| What is required |
The required answer is a copy of each line in the entries below that includes "Given".

| Exercise inputs |
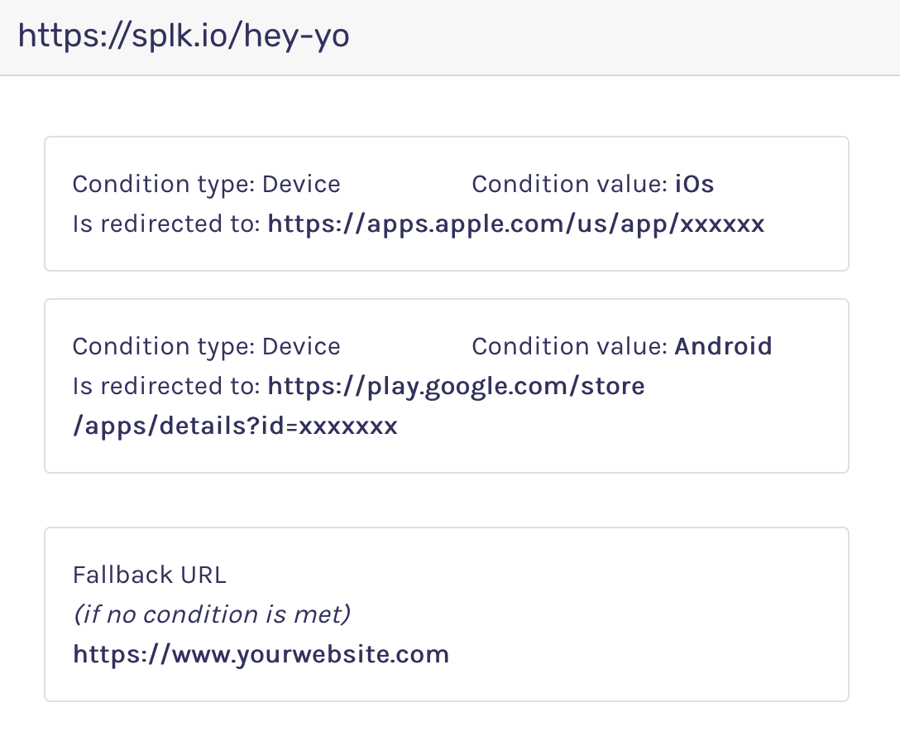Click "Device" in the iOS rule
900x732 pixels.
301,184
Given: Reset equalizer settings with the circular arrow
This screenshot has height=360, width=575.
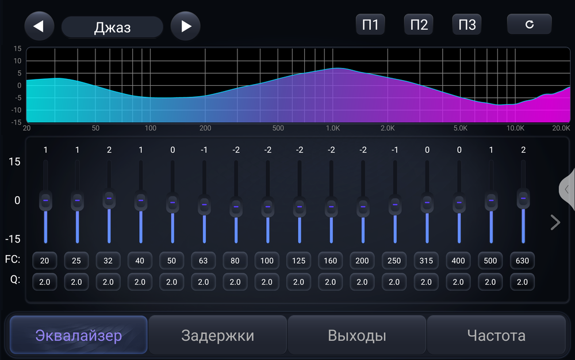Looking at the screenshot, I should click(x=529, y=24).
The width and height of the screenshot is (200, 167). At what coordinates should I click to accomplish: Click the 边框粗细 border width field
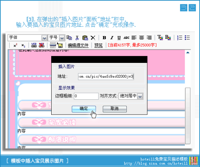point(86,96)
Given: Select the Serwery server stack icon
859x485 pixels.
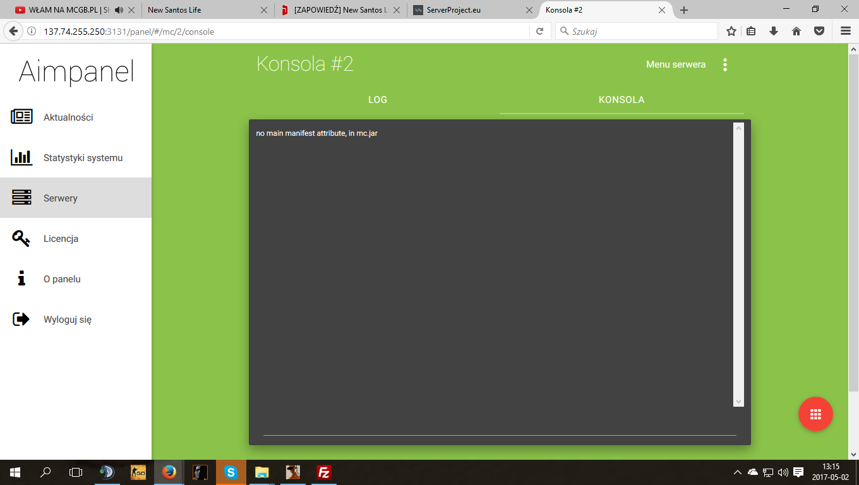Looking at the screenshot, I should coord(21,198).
* * *
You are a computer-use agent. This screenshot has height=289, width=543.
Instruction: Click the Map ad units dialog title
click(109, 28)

| Solved exercise |
Given: Reset equalizer settings with the circular arrow
Given: Select the Serwery server stack icon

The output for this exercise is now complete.